一、BF
BF,简单直观也是字符串处理库中使用最多的,在处理数据长度不大的时候效率不会比KMP和BM慢,示例代码如下:
/**
* Code shared by String and StringBuffer to do searches. The
* source is the character array being searched, and the target
* is the string being searched for.
*
* @param source the characters being searched.
* @param sourceOffset offset of the source string.
* @param sourceCount count of the source string.
* @param target the characters being searched for.
* @param targetOffset offset of the target string.
* @param targetCount count of the target string.

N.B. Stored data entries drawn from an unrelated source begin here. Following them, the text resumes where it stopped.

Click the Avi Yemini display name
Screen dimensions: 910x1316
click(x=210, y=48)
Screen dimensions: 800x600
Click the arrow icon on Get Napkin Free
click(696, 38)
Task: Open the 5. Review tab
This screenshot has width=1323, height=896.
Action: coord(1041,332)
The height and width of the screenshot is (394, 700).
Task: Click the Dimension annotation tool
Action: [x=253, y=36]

* @param fromIndex the index to begin searching from.
*/
static int indexOf(char[] source, int sourceOffset, int sourceCount,
char[] target, int targetOffset, int targetCount,
int fromIndex) {
if (fromIndex >= sourceCount) {
return (targetCount == 0 ? sourceCount : -1);
}
if (fromIndex < 0) {
fromIndex = 0;
}
if (targetCount == 0) {
return fromIndex;
}
char first = target[targetOffset];
int max = sourceOffset + (sourceCount - targetCount);
for (int i = sourceOffset + fromIndex; i <= max; i++) {
/* Look for first character. */
if (source[i] != first) {
while (++i <= max && source[i] != first);
}
/* Found first character, now look at the rest of v2 */
if (i <= max) {
int j = i + 1;
int end = j + targetCount - 1;
for (int k = targetOffset + 1; j < end && source[j]
== target[k]; j++, k++);
if (j == end) {
/* Found whole string. */
return i - sourceOffset;
}
}
}
return -1;
}
二、KMP
在BF算法中,每次匹配pattern字符串后是简单的把text的下标回溯,pattern的下标设置为0,这种方法没有充分利用我们已经对比的字符中已知的信息,如果能把已知的信息利用上,就会减少很多重复工作。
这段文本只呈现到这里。